EXCERPT PROVIDED
# # # # # # #

Book Review: By Any Other Name by Jodi Picoult

About the Book:

Young playwright Melina Green has just written a new work inspired by the life of her Elizabethan ancestor Emilia Bassano. But seeing it performed is unlikely, in a theater world where the playing field isn’t level for women. As Melina wonders if she dares risk failure again, her best friend takes the decision out of her hands and submits the play to a festival under a male pseudonym.

In 1581, young Emilia Bassano is a ward of English aristocrats. Her lessons on languages, history, and writing have endowed her with a sharp wit and a gift for storytelling, but like most women of her day, she is allowed no voice of her own. Forced to become a mistress to the Lord Chamberlain, who oversees all theatre productions in England, Emilia sees firsthand how the words of playwrights can move an audience. She begins to form a plan to secretly bring a play of her own to the stage—by paying an actor named William Shakespeare to front her work.

Told in intertwining timelines, By Any Other Name, a sweeping tale of ambition, courage, and desire centres two women who are determined to create something beautiful despite the prejudices they face. Should a writer do whatever it takes to see her story live on . . . no matter the cost? This remarkable novel, rooted in primary historical sources, ensures the name Emilia Bassano will no longer be forgotten.

# # # # # # #

PROVIDED MATERIAL
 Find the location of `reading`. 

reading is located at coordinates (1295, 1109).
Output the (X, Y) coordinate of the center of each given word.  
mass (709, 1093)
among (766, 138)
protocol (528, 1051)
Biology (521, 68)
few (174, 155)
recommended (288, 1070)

# # # # # # #

REQUIREMENT
Rewrite the book review's passage that begins at the words "Told in intertwining" and stops after "longer be forgotten.", putting "striking" in place of "remarkable". The data that comes after the book review is separate material.

WRITTEN ANSWER
Told in intertwining timelines, By Any Other Name, a sweeping tale of ambition, courage, and desire centres two women who are determined to create something beautiful despite the prejudices they face. Should a writer do whatever it takes to see her story live on . . . no matter the cost? This striking novel, rooted in primary historical sources, ensures the name Emilia Bassano will no longer be forgotten.